Por supuesto que es fácil desestimar estas AIs con el argumento de que es pura ciencia ficción, sobretodo teniendo en cuenta lo limitado que son los sistemas actuales de interacción verbal automatizada (no faltan ejemplos de sistemas de reconocimiento de voz a los que hay que repetir varias veces lo mismo para que entiendan simples comandos), aplicaciones que no pueden diferenciar cosas simples como un texto, una fecha, un número, etc.

Pero hay sobrados ejemplos de avances reales en AI. Solo para citar algunos:

A esto hay que sumar avances reales en robótica, drones, vehículos que se auto manejan, sensores, nanotecnología, ingeniería genética, la Internet de las Cosas (IoT), redes neurales, aprendizaje profundo (deep learning), big data, cloud platforms, y una conectividad sin precedentes.

Está muy claro que cada vez vamos a depender de la nube. La cantidad de información que generamos es simplemente apabullante (fotos, videos, conversaciones, backup de dispositivos, localizaciones y más) y por más que nos resistamos vamos a terminar cediendo a la conveniencia del cloud.
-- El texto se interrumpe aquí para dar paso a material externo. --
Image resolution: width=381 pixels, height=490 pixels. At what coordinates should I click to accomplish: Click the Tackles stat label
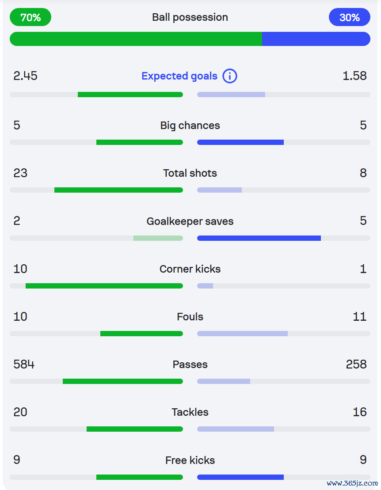coord(190,412)
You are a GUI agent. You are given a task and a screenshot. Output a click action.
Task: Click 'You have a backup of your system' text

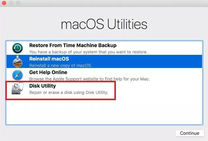[x=88, y=52]
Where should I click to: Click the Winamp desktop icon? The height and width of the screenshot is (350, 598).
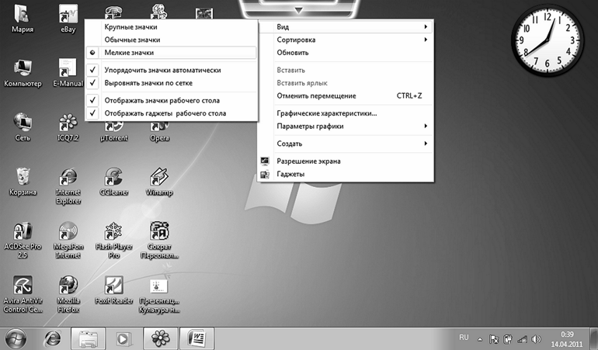point(159,178)
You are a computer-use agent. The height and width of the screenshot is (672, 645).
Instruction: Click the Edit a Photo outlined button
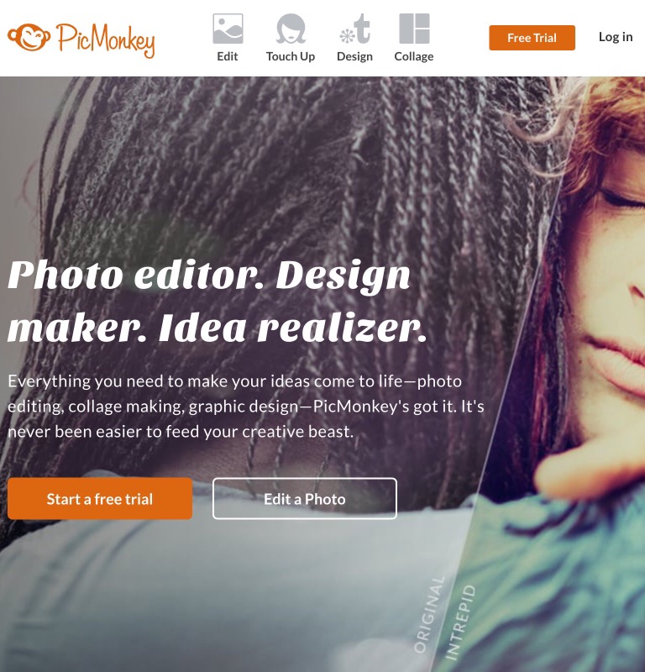pyautogui.click(x=305, y=498)
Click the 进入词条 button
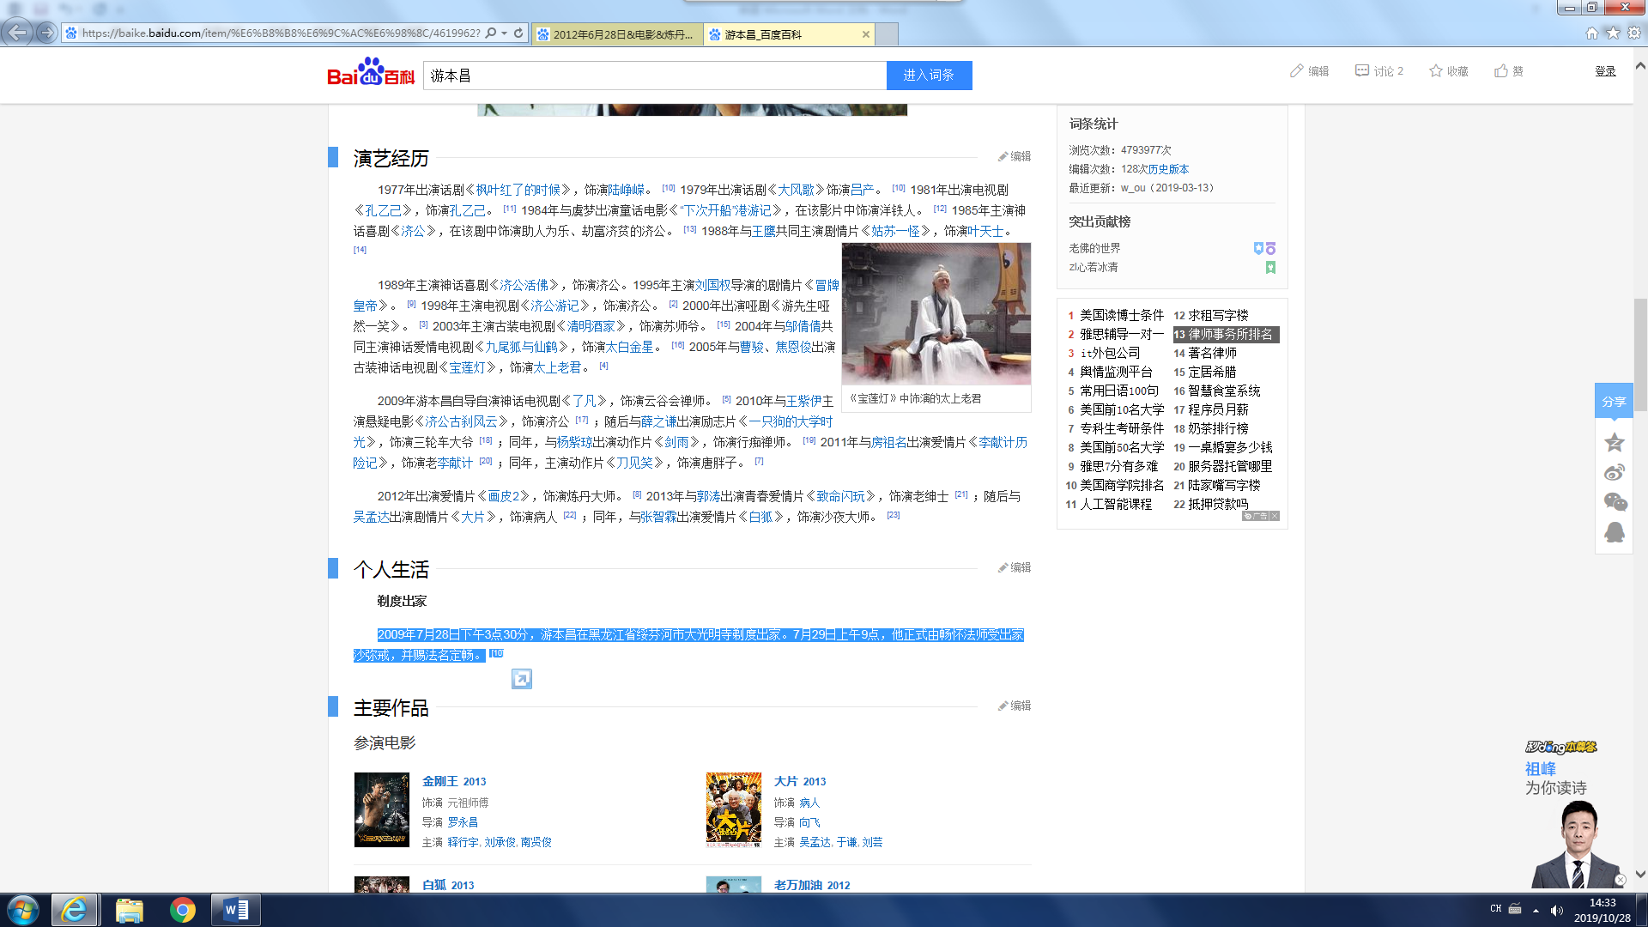 929,76
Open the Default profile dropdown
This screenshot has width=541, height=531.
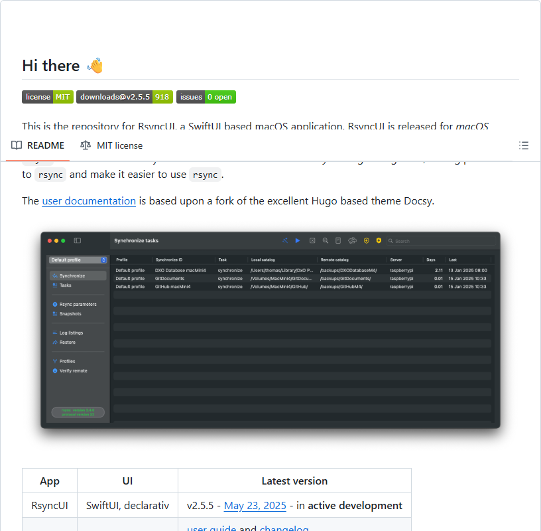78,260
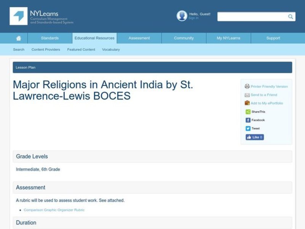
Task: Open the ShareThis sharing icon
Action: [x=247, y=111]
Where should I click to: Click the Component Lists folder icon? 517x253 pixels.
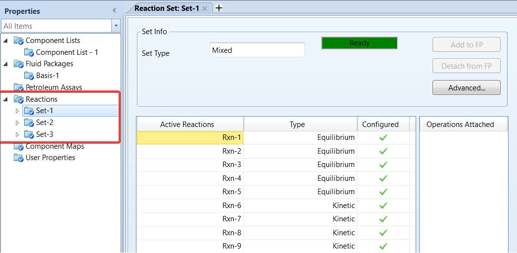[x=19, y=41]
Este triunfo de la nube va a significar una completa pérdida de la privacidad, y nuestra información privada se va a agregar con nuestra información pública (gustos, preferencias, estados de ánimo, etc.) colectada de nuestros constantes status updates, likes, shares, retweets, favs, pins, check-ins, tags, etc., a nuestos metadatos, próximamente a nuestro perfil de ADN. Así con todos estos datos nuestos y gracias a una capacidad sin precedentes de data mining y análisis de datos, las empresas (y gobiernos) tendrán un perfil absolutamente preciso de cada individuo. Todo esto también permitirá ajustar, calibrar y mejorar los modelos de AI actuales.

El brillante Ray Kurzweil, que en palabras de Bill Gates es “el mejor que conozco en predecir el futuro de AI” y trabaja para Google en AI, ha predicho con bastante precisión varios eventos del pasado, y tiene algunas impactantes predicciones para los próximos 25 años, en particular que para la década del 2040-2050, la inteligencia no biológica será mil millón de veces más capaz que la inteligencia biológica.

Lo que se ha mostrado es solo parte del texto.